The casting and acting in this film are top-notch. The kidnappers consists of Cor van Hout, Willem Holleeder, Jan Boelaard, Frans Meijer, and Martin Erkamps (Jim Sturgess, Sam Worthington, Ryan Kwanten, Mark van Eeuwen, Thomas Cocquerel respectively).

Cor van Hout is the brains and lead of the operation. He isn’t a bad guy, but he takes to crime as a way to combat his believed injustice in the system. He wasn’t willing to work his ass off to barely scraping by. Kidnapping Mr. Heineken wasn’t a vindictive crime, but a business transaction only half thought through.

Anthony Hopkins is nothing short of brilliant as Freddy Heineken.
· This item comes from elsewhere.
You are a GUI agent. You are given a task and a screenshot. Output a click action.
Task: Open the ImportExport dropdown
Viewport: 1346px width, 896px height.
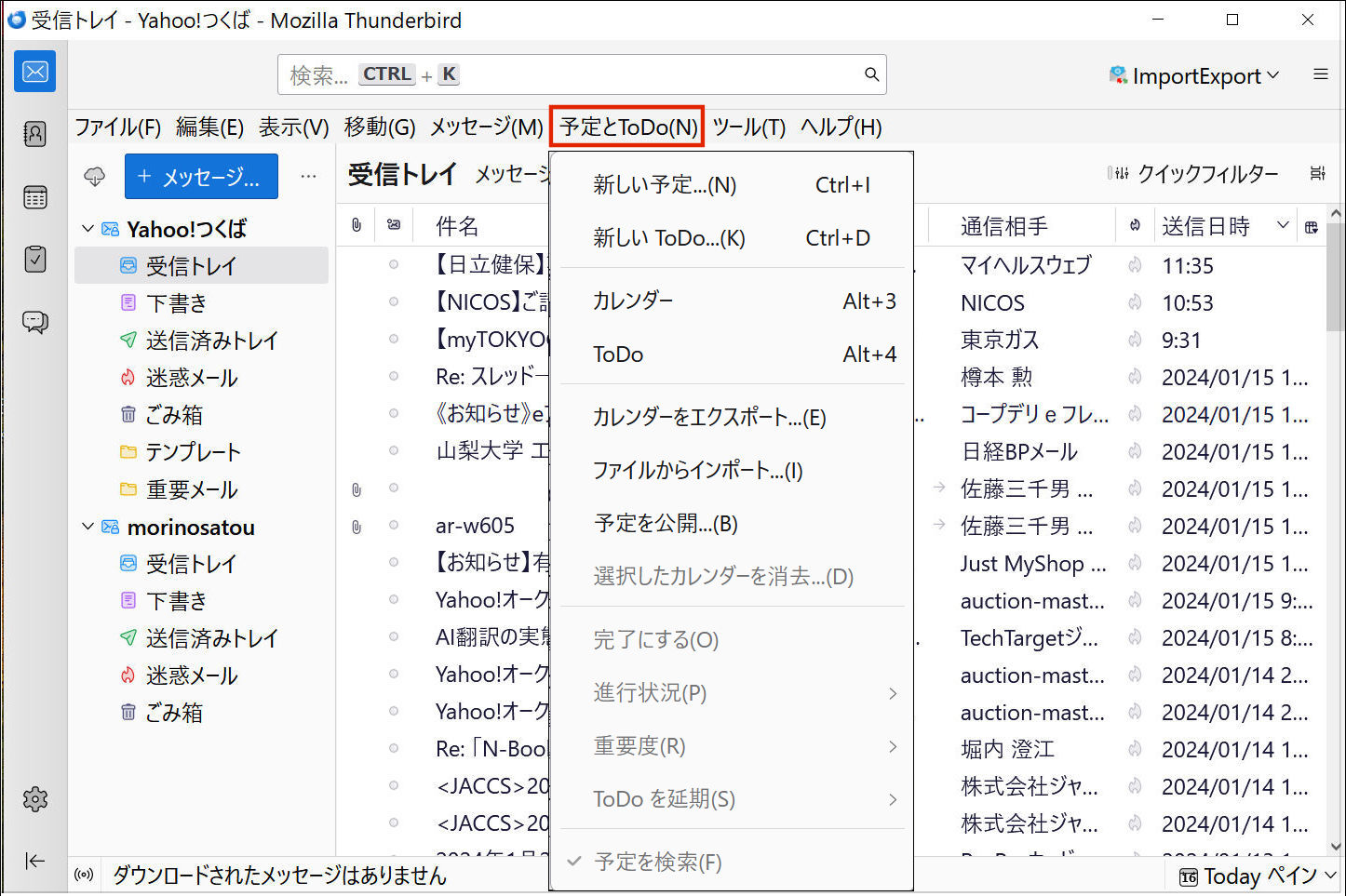coord(1194,75)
The cheekily demanding billionaire doesn’t make life easy for his kidnappers.

In one of Hopkins’ ‘I’m clearly smarter than you’ speeches (to mess with his captors) he says, “there are two ways a man can be rich in this world. He can have a lot of money, or a lot of friends, but he cannot have both.” It’s one of those times when a movie is screaming of foreshadowing.

The film starts off as a crime-action movie, with some drama but for the most part it’s about the kidnapping. By the midpoint, the film takes a shift and leans much more towards the drama that arises after successfully kidnapping someone.

While the film is truly quite enjoyable, it probably tries to be too much at once. It feels torn between the crime and the emotional drama. Also, while Jim Sturgess plays the lead, there is a lack of defined leadership amongst the pack of men. Sam Worthington and Ryan Kwanten (the most recognizable faces of the gang) steal the focus from the leading man, and you never get enough time with any one person to form the antihero role the film needs.

You can find faults with most any movie but Kidnapping Mr. Heineken is good and worth the watch.